▶ **YOUR TASK**
Copy out every line of the records where the string "computer" occurs.

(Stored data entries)
-- Opening Marker --
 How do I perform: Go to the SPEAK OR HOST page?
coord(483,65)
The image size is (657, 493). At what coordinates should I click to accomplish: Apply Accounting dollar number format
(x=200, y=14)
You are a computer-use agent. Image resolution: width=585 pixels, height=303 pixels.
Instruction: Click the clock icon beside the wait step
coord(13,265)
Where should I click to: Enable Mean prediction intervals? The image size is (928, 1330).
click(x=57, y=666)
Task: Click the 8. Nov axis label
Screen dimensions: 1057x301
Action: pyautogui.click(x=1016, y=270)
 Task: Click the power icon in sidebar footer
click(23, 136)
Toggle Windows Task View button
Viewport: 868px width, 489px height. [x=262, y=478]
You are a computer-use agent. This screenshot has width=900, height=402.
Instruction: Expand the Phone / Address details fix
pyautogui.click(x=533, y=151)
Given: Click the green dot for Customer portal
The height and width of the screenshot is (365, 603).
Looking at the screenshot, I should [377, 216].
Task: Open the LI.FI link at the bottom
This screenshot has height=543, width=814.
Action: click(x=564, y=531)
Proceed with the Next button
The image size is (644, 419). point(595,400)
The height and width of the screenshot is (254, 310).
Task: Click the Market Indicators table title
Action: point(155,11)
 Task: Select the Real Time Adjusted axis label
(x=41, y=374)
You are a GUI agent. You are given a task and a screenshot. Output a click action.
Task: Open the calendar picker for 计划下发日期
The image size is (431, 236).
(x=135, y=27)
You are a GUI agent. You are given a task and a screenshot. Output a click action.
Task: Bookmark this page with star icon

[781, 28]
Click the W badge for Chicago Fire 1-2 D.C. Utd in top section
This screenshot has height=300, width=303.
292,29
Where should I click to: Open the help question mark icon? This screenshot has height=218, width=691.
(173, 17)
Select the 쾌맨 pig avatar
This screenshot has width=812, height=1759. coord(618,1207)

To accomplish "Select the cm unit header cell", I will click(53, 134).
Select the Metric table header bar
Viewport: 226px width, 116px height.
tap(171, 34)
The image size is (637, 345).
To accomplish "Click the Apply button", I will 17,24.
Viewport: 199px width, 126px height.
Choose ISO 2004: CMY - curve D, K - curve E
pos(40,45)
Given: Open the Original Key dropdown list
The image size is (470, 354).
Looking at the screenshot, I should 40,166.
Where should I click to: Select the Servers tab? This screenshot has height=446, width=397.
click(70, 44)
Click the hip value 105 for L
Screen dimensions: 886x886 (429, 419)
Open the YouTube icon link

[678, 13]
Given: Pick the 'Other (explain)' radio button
-- Closing Marker --
▶ **SOLUTION FOR THIS EXERCISE**
You are a computer-use agent. Image resolution: width=585 pixels, height=303 pixels.
You are a computer-use agent. This screenshot has width=900, height=402.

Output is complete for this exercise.